WHAT YOU HAVE TO DO: Output every entry below exactly as it is written.

START EXTRACTED MATERIAL

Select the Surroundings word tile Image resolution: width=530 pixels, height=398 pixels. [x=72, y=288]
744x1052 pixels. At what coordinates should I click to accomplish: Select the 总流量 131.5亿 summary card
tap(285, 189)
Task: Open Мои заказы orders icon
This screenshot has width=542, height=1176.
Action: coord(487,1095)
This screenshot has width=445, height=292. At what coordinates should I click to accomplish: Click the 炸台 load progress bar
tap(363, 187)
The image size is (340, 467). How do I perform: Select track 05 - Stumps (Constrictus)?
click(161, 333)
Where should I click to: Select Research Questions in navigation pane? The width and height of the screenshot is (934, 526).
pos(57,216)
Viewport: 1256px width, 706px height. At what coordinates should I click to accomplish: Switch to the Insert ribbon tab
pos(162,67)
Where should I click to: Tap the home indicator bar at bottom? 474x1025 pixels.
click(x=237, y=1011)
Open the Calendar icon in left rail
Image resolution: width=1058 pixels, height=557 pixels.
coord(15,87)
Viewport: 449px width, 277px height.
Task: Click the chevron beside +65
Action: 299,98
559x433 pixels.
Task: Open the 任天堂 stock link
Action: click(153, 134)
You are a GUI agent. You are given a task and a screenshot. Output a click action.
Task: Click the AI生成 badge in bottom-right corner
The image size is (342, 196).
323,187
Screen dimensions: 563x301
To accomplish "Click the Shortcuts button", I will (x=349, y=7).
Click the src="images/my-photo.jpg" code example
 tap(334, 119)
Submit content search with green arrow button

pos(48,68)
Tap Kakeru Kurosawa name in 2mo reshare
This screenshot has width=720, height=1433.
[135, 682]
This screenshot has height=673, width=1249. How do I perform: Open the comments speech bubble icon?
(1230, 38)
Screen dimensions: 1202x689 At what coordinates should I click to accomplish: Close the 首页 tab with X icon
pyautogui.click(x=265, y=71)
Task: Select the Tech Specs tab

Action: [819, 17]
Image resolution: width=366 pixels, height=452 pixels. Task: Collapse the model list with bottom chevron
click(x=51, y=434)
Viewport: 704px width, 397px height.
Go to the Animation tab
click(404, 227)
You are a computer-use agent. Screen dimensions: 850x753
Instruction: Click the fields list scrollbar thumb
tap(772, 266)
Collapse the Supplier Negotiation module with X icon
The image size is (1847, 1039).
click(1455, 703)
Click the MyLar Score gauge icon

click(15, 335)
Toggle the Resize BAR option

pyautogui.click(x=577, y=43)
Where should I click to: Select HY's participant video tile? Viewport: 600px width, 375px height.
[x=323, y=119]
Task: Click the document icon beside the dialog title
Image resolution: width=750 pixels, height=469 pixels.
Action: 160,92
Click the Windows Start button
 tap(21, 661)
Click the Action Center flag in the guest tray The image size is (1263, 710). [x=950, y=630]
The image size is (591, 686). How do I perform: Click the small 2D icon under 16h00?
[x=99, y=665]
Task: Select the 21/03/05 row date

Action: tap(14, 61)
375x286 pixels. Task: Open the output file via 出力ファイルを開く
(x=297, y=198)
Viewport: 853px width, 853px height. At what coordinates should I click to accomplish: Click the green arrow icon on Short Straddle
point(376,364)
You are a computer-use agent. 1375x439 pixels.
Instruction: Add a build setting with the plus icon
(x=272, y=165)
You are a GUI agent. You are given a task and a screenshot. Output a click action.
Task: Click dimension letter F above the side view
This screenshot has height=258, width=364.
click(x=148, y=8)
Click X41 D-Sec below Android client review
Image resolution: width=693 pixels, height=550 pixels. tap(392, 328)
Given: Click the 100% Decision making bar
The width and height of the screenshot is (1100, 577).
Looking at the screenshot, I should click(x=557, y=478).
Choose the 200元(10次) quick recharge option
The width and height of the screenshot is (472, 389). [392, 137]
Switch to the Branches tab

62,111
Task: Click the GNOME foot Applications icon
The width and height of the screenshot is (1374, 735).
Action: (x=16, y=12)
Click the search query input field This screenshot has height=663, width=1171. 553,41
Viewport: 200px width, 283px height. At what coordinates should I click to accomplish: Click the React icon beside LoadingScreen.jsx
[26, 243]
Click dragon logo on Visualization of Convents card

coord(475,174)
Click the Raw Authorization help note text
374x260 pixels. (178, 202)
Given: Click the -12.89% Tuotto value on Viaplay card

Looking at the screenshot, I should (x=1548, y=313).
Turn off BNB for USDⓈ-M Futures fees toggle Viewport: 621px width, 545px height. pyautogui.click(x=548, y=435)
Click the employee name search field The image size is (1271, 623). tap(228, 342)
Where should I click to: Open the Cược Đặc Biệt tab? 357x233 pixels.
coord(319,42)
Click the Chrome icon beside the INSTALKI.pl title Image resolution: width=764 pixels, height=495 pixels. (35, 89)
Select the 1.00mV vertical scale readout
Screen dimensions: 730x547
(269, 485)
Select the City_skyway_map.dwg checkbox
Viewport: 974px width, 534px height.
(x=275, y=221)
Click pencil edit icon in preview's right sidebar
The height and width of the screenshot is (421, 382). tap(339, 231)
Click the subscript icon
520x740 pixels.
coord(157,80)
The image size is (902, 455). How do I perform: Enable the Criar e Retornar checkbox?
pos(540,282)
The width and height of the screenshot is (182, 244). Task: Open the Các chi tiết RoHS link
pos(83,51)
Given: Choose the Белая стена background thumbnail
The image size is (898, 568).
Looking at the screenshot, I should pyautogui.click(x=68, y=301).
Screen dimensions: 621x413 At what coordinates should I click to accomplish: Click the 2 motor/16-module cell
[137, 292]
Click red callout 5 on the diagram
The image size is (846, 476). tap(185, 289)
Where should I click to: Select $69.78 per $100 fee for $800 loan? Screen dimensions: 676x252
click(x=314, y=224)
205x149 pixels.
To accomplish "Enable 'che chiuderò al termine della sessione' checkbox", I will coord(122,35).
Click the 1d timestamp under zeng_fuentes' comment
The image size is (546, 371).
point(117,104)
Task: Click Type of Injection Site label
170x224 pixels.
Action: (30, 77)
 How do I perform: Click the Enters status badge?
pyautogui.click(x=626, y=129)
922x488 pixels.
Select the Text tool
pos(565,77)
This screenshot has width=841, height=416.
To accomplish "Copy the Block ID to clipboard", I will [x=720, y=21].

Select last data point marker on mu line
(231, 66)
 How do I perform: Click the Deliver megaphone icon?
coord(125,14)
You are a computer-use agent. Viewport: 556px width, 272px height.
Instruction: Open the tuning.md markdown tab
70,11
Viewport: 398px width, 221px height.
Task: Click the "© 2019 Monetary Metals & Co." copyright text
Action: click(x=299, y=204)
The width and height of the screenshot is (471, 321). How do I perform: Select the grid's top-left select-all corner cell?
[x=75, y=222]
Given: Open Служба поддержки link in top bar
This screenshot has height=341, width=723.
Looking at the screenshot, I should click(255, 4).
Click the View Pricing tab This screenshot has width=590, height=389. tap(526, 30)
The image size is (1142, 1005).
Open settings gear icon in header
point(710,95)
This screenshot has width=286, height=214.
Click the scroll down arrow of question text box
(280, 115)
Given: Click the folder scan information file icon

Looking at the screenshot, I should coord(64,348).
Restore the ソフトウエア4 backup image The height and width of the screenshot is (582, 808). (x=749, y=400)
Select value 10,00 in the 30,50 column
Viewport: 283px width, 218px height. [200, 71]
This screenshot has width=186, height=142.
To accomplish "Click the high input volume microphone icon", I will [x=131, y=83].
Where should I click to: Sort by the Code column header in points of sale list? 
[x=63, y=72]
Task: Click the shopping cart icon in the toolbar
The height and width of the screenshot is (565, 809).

END EXTRACTED MATERIAL

EXERCISE ANSWER:
Select the Surroundings word tile Image resolution: width=530 pixels, height=398 pixels. [x=72, y=288]
744x1052 pixels. At what coordinates should I click to accomplish: Select the 总流量 131.5亿 summary card
tap(285, 189)
Task: Open Мои заказы orders icon
This screenshot has width=542, height=1176.
Action: coord(487,1095)
This screenshot has width=445, height=292. At what coordinates should I click to accomplish: Click the 炸台 load progress bar
tap(363, 187)
The image size is (340, 467). How do I perform: Select track 05 - Stumps (Constrictus)?
click(161, 333)
Where should I click to: Select Research Questions in navigation pane? The width and height of the screenshot is (934, 526).
pos(57,216)
Viewport: 1256px width, 706px height. At what coordinates should I click to accomplish: Switch to the Insert ribbon tab
pos(162,67)
Where should I click to: Tap the home indicator bar at bottom? 474x1025 pixels.
click(x=237, y=1011)
Open the Calendar icon in left rail
Image resolution: width=1058 pixels, height=557 pixels.
coord(15,87)
Viewport: 449px width, 277px height.
Task: Click the chevron beside +65
Action: 299,98
559x433 pixels.
Task: Open the 任天堂 stock link
Action: click(153, 134)
You are a GUI agent. You are given a task and a screenshot. Output a click action.
Task: Click the AI生成 badge in bottom-right corner
The image size is (342, 196).
323,187
Screen dimensions: 563x301
To accomplish "Click the Shortcuts button", I will (x=349, y=7).
Click the src="images/my-photo.jpg" code example
 tap(334, 119)
Submit content search with green arrow button

pos(48,68)
Tap Kakeru Kurosawa name in 2mo reshare
This screenshot has width=720, height=1433.
[135, 682]
This screenshot has height=673, width=1249. How do I perform: Open the comments speech bubble icon?
(1230, 38)
Screen dimensions: 1202x689 At what coordinates should I click to accomplish: Close the 首页 tab with X icon
pyautogui.click(x=265, y=71)
Task: Select the Tech Specs tab

Action: [819, 17]
Image resolution: width=366 pixels, height=452 pixels. Task: Collapse the model list with bottom chevron
click(x=51, y=434)
Viewport: 704px width, 397px height.
Go to the Animation tab
click(404, 227)
You are a computer-use agent. Screen dimensions: 850x753
Instruction: Click the fields list scrollbar thumb
tap(772, 266)
Collapse the Supplier Negotiation module with X icon
The image size is (1847, 1039).
click(1455, 703)
Click the MyLar Score gauge icon

click(15, 335)
Toggle the Resize BAR option

pyautogui.click(x=577, y=43)
Where should I click to: Select HY's participant video tile? Viewport: 600px width, 375px height.
[x=323, y=119]
Task: Click the document icon beside the dialog title
Image resolution: width=750 pixels, height=469 pixels.
Action: 160,92
Click the Windows Start button
 tap(21, 661)
Click the Action Center flag in the guest tray The image size is (1263, 710). [x=950, y=630]
The image size is (591, 686). How do I perform: Click the small 2D icon under 16h00?
[x=99, y=665]
Task: Select the 21/03/05 row date

Action: tap(14, 61)
375x286 pixels. Task: Open the output file via 出力ファイルを開く
(x=297, y=198)
Viewport: 853px width, 853px height. At what coordinates should I click to accomplish: Click the green arrow icon on Short Straddle
point(376,364)
You are a computer-use agent. 1375x439 pixels.
Instruction: Add a build setting with the plus icon
(x=272, y=165)
You are a GUI agent. You are given a task and a screenshot. Output a click action.
Task: Click dimension letter F above the side view
This screenshot has height=258, width=364.
click(x=148, y=8)
Click X41 D-Sec below Android client review
Image resolution: width=693 pixels, height=550 pixels. tap(392, 328)
Given: Click the 100% Decision making bar
The width and height of the screenshot is (1100, 577).
Looking at the screenshot, I should click(x=557, y=478).
Choose the 200元(10次) quick recharge option
The width and height of the screenshot is (472, 389). [392, 137]
Switch to the Branches tab

62,111
Task: Click the GNOME foot Applications icon
The width and height of the screenshot is (1374, 735).
Action: (x=16, y=12)
Click the search query input field This screenshot has height=663, width=1171. 553,41
Viewport: 200px width, 283px height. At what coordinates should I click to accomplish: Click the React icon beside LoadingScreen.jsx
[26, 243]
Click dragon logo on Visualization of Convents card

coord(475,174)
Click the Raw Authorization help note text
374x260 pixels. (178, 202)
Given: Click the -12.89% Tuotto value on Viaplay card

Looking at the screenshot, I should (x=1548, y=313).
Turn off BNB for USDⓈ-M Futures fees toggle Viewport: 621px width, 545px height. pyautogui.click(x=548, y=435)
Click the employee name search field The image size is (1271, 623). tap(228, 342)
Where should I click to: Open the Cược Đặc Biệt tab? 357x233 pixels.
coord(319,42)
Click the Chrome icon beside the INSTALKI.pl title Image resolution: width=764 pixels, height=495 pixels. (35, 89)
Select the 1.00mV vertical scale readout
Screen dimensions: 730x547
(269, 485)
Select the City_skyway_map.dwg checkbox
Viewport: 974px width, 534px height.
(x=275, y=221)
Click pencil edit icon in preview's right sidebar
The height and width of the screenshot is (421, 382). tap(339, 231)
Click the subscript icon
520x740 pixels.
coord(157,80)
The image size is (902, 455). How do I perform: Enable the Criar e Retornar checkbox?
pos(540,282)
The width and height of the screenshot is (182, 244). Task: Open the Các chi tiết RoHS link
pos(83,51)
Given: Choose the Белая стена background thumbnail
The image size is (898, 568).
Looking at the screenshot, I should pyautogui.click(x=68, y=301).
Screen dimensions: 621x413 At what coordinates should I click to accomplish: Click the 2 motor/16-module cell
[137, 292]
Click red callout 5 on the diagram
The image size is (846, 476). tap(185, 289)
Where should I click to: Select $69.78 per $100 fee for $800 loan? Screen dimensions: 676x252
click(x=314, y=224)
205x149 pixels.
To accomplish "Enable 'che chiuderò al termine della sessione' checkbox", I will coord(122,35).
Click the 1d timestamp under zeng_fuentes' comment
The image size is (546, 371).
point(117,104)
Task: Click Type of Injection Site label
170x224 pixels.
Action: (30, 77)
 How do I perform: Click the Enters status badge?
pyautogui.click(x=626, y=129)
922x488 pixels.
Select the Text tool
pos(565,77)
This screenshot has width=841, height=416.
To accomplish "Copy the Block ID to clipboard", I will [x=720, y=21].

Select last data point marker on mu line
(231, 66)
 How do I perform: Click the Deliver megaphone icon?
coord(125,14)
You are a computer-use agent. Viewport: 556px width, 272px height.
Instruction: Open the tuning.md markdown tab
70,11
Viewport: 398px width, 221px height.
Task: Click the "© 2019 Monetary Metals & Co." copyright text
Action: click(x=299, y=204)
The width and height of the screenshot is (471, 321). How do I perform: Select the grid's top-left select-all corner cell?
[x=75, y=222]
Given: Open Служба поддержки link in top bar
This screenshot has height=341, width=723.
Looking at the screenshot, I should click(255, 4).
Click the View Pricing tab This screenshot has width=590, height=389. tap(526, 30)
The image size is (1142, 1005).
Open settings gear icon in header
point(710,95)
This screenshot has width=286, height=214.
Click the scroll down arrow of question text box
(280, 115)
Given: Click the folder scan information file icon

Looking at the screenshot, I should coord(64,348).
Restore the ソフトウエア4 backup image The height and width of the screenshot is (582, 808). (x=749, y=400)
Select value 10,00 in the 30,50 column
Viewport: 283px width, 218px height. [200, 71]
This screenshot has width=186, height=142.
To accomplish "Click the high input volume microphone icon", I will [x=131, y=83].
Where should I click to: Sort by the Code column header in points of sale list? 
[x=63, y=72]
Task: Click the shopping cart icon in the toolbar
The height and width of the screenshot is (565, 809).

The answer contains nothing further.